There is more to it, of course, because no one can enter Narnia unless he or she is “called” to enter Narnia. So examining the back of the wardrobe won’t help. It’s a question of who you believe. The same thing happens in Prince Caspian, the next book. Aslan reveals himself to Lucy, only to Lucy, and tells her to persuade the others to follow her lead based only on her testimony. And there is no Professor Kirke to help them this time. On the other hand, the last time they believed Lucy, she proved to be entirely trustworthy and they remember that. Eventually.

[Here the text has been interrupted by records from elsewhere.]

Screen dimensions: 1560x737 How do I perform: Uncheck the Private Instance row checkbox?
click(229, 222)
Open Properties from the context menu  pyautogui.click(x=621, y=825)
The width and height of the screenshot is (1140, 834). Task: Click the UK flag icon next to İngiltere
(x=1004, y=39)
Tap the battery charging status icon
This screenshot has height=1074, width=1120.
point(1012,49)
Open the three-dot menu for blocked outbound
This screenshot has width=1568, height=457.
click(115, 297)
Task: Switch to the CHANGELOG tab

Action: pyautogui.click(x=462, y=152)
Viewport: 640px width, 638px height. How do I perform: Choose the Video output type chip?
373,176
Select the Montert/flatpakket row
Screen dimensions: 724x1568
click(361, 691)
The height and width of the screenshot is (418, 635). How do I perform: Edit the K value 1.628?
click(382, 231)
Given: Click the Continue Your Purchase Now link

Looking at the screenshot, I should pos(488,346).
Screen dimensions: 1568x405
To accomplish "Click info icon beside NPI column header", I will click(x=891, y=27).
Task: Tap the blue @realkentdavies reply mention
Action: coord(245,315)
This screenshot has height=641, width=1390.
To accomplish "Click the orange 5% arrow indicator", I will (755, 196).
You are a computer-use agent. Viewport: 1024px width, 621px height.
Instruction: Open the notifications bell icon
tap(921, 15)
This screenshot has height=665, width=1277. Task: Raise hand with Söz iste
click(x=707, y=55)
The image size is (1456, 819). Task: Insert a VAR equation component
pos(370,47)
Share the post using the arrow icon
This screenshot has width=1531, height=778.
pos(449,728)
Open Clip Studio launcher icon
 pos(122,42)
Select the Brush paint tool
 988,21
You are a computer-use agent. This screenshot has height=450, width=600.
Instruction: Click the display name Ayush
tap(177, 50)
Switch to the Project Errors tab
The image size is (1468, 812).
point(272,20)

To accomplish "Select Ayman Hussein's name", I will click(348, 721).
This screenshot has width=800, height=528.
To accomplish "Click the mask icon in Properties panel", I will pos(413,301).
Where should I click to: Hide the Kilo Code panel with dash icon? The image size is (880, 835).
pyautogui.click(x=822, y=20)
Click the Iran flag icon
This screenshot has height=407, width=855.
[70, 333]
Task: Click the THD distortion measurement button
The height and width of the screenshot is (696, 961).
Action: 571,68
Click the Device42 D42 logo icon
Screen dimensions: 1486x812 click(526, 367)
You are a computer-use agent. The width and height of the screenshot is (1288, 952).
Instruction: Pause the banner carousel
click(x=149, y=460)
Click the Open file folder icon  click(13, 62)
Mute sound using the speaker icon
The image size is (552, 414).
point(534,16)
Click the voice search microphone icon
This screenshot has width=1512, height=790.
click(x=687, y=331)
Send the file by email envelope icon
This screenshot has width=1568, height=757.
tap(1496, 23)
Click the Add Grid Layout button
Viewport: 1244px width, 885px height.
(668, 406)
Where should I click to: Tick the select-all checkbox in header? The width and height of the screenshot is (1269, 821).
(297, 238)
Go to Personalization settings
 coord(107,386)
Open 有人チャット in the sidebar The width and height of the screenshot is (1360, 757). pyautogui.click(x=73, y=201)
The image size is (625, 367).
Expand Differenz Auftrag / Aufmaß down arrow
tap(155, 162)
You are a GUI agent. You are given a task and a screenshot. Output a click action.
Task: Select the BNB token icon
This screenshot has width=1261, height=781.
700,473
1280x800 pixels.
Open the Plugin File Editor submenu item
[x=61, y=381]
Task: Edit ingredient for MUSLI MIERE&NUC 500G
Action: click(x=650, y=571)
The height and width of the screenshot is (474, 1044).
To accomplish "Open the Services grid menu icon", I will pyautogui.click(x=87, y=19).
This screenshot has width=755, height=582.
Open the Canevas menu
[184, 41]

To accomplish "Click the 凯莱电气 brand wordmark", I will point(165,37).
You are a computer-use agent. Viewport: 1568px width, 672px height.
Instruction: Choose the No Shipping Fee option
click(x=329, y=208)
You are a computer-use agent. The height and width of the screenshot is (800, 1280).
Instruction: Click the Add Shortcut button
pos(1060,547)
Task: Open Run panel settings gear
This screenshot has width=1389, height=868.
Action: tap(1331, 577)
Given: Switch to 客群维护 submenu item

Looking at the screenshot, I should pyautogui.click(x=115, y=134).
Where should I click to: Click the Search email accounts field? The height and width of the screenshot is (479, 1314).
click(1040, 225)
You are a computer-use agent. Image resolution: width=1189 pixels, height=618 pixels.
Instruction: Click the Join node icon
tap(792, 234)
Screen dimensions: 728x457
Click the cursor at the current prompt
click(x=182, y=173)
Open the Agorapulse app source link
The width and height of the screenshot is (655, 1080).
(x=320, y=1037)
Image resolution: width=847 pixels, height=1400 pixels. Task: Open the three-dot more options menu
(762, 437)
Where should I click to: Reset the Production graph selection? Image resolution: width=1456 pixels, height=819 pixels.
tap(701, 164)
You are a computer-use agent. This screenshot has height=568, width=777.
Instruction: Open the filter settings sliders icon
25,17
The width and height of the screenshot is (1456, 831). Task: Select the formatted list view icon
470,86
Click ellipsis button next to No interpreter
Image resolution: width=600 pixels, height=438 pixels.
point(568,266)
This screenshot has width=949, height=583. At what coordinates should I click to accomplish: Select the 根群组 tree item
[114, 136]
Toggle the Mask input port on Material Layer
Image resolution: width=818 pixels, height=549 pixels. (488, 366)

There aren’t many Higher Ed Heroes to work with in Narnia, so it is not hard to be impressed that one of them, Dr. Cornelius, confirms the truth of “the old things” that the nurse knew only as cute stories. What Dr. Cornelius knows includes a Badger, Nikabrik, who counsels that Caspian be killed as soon as he is discovered. There is not much cuddly about Nikabrik, but he is fully a part of Old Narnia as Cornelius describes it.
The other, Professor Kirke, has the task of pushing the virtue of logic. His role is procedural. If you rule out Lucy’s testimony on the grounds that the world can’t have one time “there” and another time “here,” on what basis do you assert that? If you have contradictory testimony about another world, a world about which you know nothing at all yourself, is it really reasonable to choose the account that more closely approximates your current prejudices? Is that the best you can do? Would it be better to choose the testimony of the more reliable of the witnesses?
Kirk’s stance–and it anchors his role in the story–is that he doesn’t really care what can be reached from the back of his wardrobe, but he does wish that the children who go to our schools could be made to think more sensibly about things.
[1] That is to day that both are male and both are good. There is the question of whether Dr. Cornelius, who is half dwarf, ought to be called “a guy.” And if anyone reading this is new to the land of Narnia, let me assure you that in Narnia, dwarves are a race of people, not a kind of human.
[2] I’m going mostly from memory. If you have someone in mind who could reasonably be called a professor, please let me know.
[3] Not really. It’s a curiosity; nothing more.
[4] In the social sciences, a branch of knowledge for which Lewis had nothing but contempt. I really think that one of the reasons he wrote That Hideous Strength was to have available to him a plot in which nearly all the villains were sociologists.
[5] John Warwick Montgomery, “The Chronicles of Narnia and the Adolescent Reader” in John Warwick Montgomery, ed., Myth Allegory and Gospel. Minneapolis: Bethany Fellowship, Inc. 1974. Montgomery’s essay appears on pp. 97—118.
[6] A little careful distinction is needed here. The picture shows Bette pretending to enter “the wardrobe.” This is, in fact, C. S. Lewis’s wardrobe and it is the wardrobe he had in mind when he wrote the book. It is, however, made of oak and if the Digory Kirke story were true, it would be made of applewood. Oh well, it is a wardrobe and it is “the” wardrobe, and Bette was not gone for any of our world’s time when she went into it. Hm.
[7] Lewis never forgets that “kirk” is a Scottish word meaning “church.” It’s not a pun, exactly, but he does play with it. He would have loved it if the kirks of his time played the role he wrote out for Digory.